In a recent study published on risk factors for maternal death from the HLH catchment area, 70% of both women and men in the study had between 1–7 years of formal education [
40]. In this study, we found that the woman's educational level was not significantly associated with increased risk of maternal death. However, women with husbands who had no education had a significantly increased risk of maternal death. This may be an indication of the culture of the decision-maker's influence on whether the woman is allowed to seek obstetric care or not. The aspects of illiteracy and education in relation to maternal complications are discussed in detail in the study referred.
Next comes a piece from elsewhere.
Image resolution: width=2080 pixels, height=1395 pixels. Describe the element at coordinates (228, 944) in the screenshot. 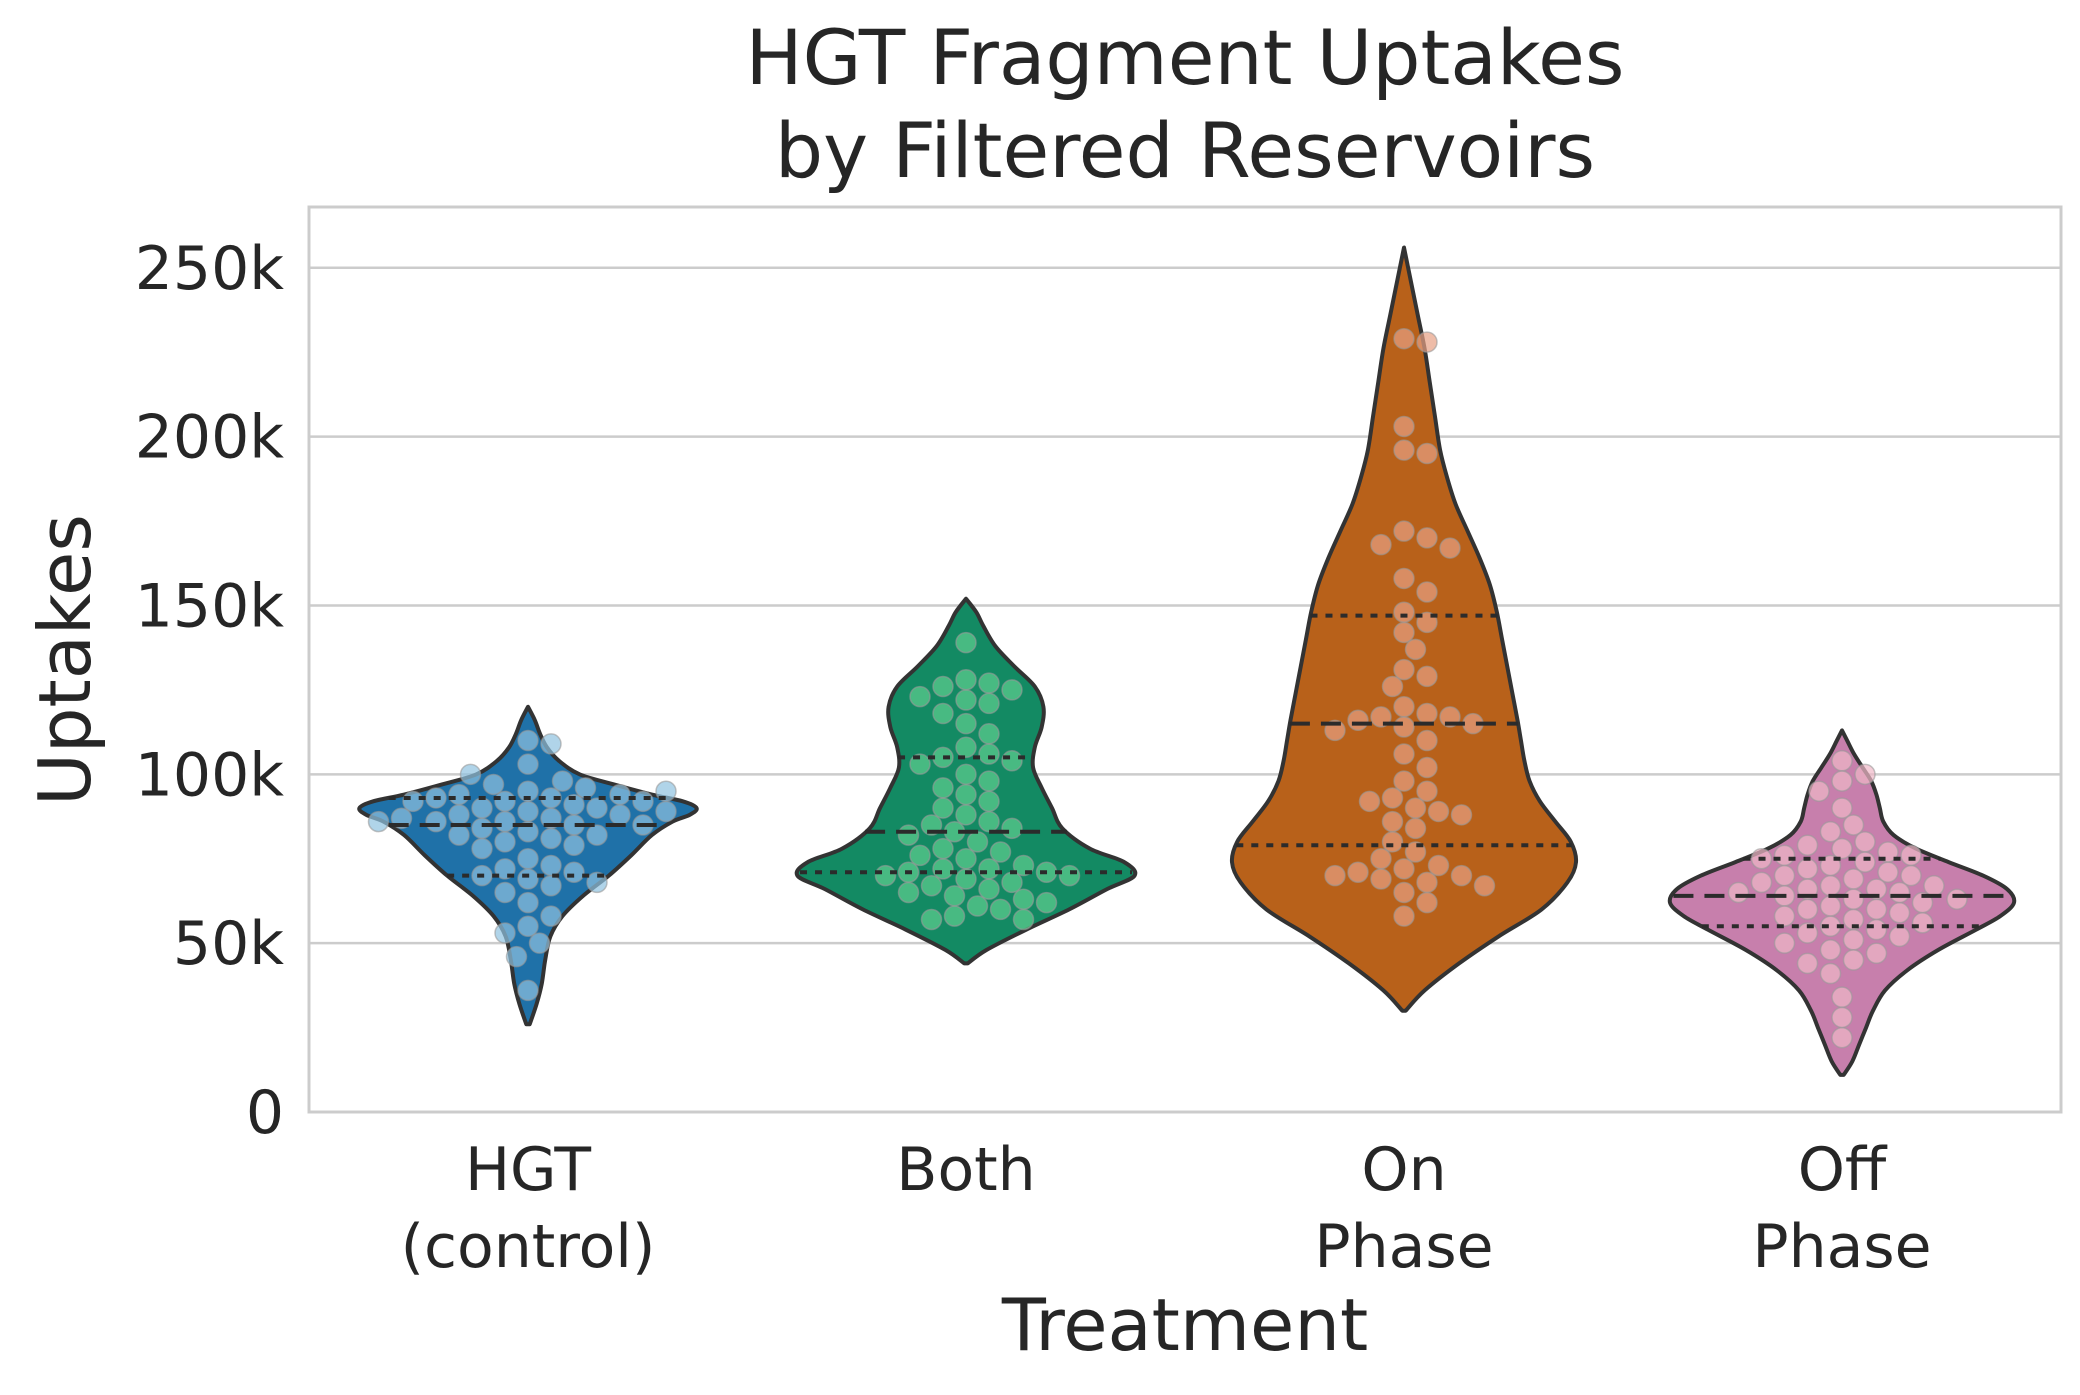

I see `y-tick-label: 50k` at that location.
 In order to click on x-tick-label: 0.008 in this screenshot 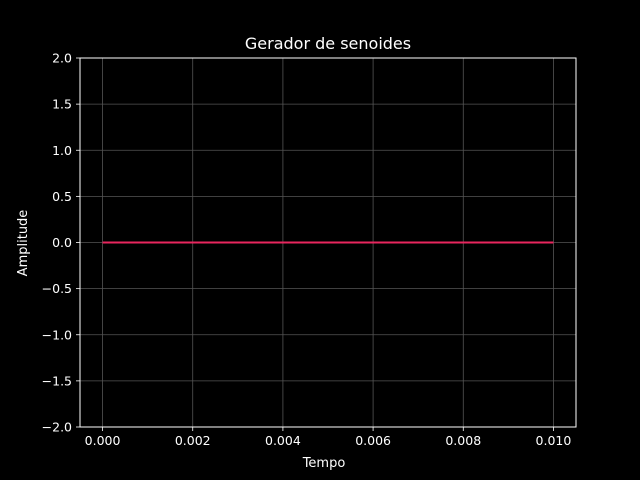, I will do `click(463, 440)`.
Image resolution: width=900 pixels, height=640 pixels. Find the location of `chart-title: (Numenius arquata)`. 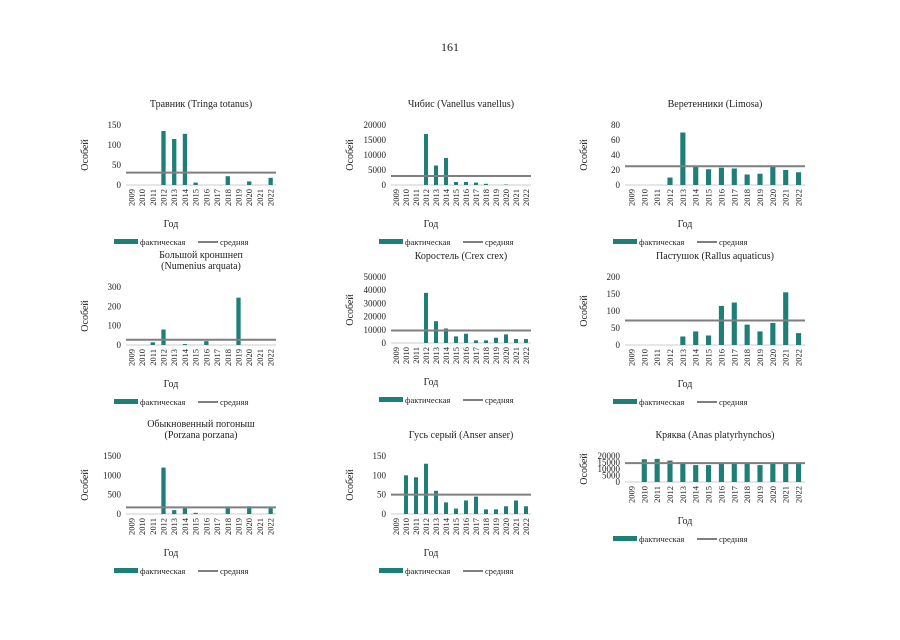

The HLH has always recognised how important education is for the survival of the mothers and their babies. Thus, from the early 1960's until the present time, the hospital has contributed substantially to building of primary and secondary schools in the whole wider catchment area. A secondary upgrading school functioned for approximately 10 years in the 1990's in order to assist staff and students to pass the national form four exams. Further, since 1983 the hospital has had a nursing and midwifery school, first at certificate level, and since upgraded into diploma level, producing 20 new nurse-midwives per year. HLH is currently planning to build a vocational training school for the area. Apart from formal education, HLH has since the early 1970's had an extensive RCHS work, with an outreach programme covering remote rural villages in a range up to 100 kilometres from the hospital. Every session has an hour's education on health related issues for the women attending, as described earlier. From 2003, 74 villages are reached by the HIV preventive work, where one offers VCT and educational sessions on HIV, sexually transmitted diseases (STDs) and general pregnancy, delivery and health related issues.